Downward departure hearings however have their own set of rules. Section 921.0026, Florida Statutes (2018), entitled “Mitigating Circumstances,” enumerates the circumstances under which a trial court can depart from the lowest permissible sentence. The hearing requires a two-step process, in which the court first determines if a departure is permitted, and then whether the court should exercise its discretion in granting the departure. State v. Waterman, 12 So. 3d 1265, 1267 (Fla. 4th DCA 2009). During those proceedings, the testimony is generally sworn, and the State is permitted to cross-examine the defendant and other witnesses.
The blurred lines on when the State may cross-examine the defendant have resulted from instances in which the trial court hears the defendant’s allocution at the same time as the evidence in support of a downward departure motion. Then, the defendant is sworn (for the purposes of the motion), but also speaks to the court as part of the allocution while sworn. This is illustrated in Jean-Baptiste.
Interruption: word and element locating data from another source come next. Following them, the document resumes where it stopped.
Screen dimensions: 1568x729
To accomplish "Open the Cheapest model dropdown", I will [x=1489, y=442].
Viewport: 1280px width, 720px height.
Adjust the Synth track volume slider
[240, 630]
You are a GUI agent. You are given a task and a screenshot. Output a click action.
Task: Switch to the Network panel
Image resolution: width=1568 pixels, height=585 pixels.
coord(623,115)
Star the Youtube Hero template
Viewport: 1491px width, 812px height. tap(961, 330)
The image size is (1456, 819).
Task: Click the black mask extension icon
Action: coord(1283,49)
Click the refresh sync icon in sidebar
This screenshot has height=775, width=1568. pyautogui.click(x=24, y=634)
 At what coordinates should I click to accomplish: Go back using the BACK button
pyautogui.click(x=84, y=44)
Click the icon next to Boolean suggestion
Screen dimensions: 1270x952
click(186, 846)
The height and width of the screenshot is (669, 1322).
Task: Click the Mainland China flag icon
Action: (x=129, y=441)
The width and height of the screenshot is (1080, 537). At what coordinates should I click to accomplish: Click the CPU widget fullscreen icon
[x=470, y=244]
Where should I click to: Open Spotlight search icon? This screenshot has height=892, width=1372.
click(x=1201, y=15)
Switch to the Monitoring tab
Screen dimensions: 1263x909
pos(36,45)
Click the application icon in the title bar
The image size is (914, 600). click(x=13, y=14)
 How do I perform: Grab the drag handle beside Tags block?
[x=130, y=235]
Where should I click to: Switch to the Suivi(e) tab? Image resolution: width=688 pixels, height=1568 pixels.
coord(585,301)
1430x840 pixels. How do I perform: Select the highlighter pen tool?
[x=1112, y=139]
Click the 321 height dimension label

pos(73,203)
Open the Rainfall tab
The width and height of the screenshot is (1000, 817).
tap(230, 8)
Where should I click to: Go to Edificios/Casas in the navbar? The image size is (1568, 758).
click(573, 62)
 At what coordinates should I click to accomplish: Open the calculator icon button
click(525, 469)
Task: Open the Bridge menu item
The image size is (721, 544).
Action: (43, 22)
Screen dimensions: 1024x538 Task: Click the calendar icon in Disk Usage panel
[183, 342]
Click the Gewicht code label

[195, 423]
There, the defendant argued the court reversibly erred by requiring him to be sworn and subject to cross-examination during his allocution. JeanBaptiste, 155 So. 3d at 1239. The State responded that because the allocution and the motion for downward departure took place simultaneously, there was no error. Id. at 1242. We held the defendant failed to preserve any error by failing to state a reason for demanding an unsworn statement separate from the departure testimony. Id. at 1240.
Because the defendant offered his allocution “in the context of a sentencing hearing which included the introduction of evidence in support of [his] motion for downward departure, the trial court did not err in requiring [him] to be sworn and subject to cross-examination.” Id. at 1242. Fundamental error did not occur when the defendant was not permitted to make an unsworn statement. Id. We specifically noted rule 3.720 does not require the defendant to be unsworn nor does it prohibit a defendant from cross-examination. Id. at 1241.
In Guerra v. State, 212 So. 3d 541 (Fla. 4th DCA 2017), the court and the State cross-examined the defendant over defense counsel’s objection. Guerra, 212 So. 3d at 542. The opinion reveals the trial court’s frustration with the defendant when he refused to name a co-defendant despite the court and State’s questioning of him. Id. The court then sentenced the defendant to 45 years imprisonment followed by 10 years’ probation. Id.
We reversed because the court considered the defendant’s failure to name a co-defendant in imposing the sentence. Id. In doing so, we commented that the defendant is entitled to make an unsworn statement without cross-examination before sentencing. Id. at 542 (relying on JeanBaptiste, 155 So. 3d at 1237).
Important is what we did not say. We did not say that fundamental error occurred when the court allowed the State to cross-examine the defendant. In fact, because defense counsel had objected, there was no need to even consider fundamental error.
Here, the trial court sentenced the defendant to two years in prison followed by three years’ probation, the precise term of the plea cap. The record fails to reflect that the sentence was affected by anything learned during the State’s cross-examination of the defendant. Indeed, the defendant’s response as to how he obtained the victims’ information was cumulative of a victim’s testimony. There was no error, much less fundamental error. Therefore, defense counsel could not have rendered ineffective assistance of counsel.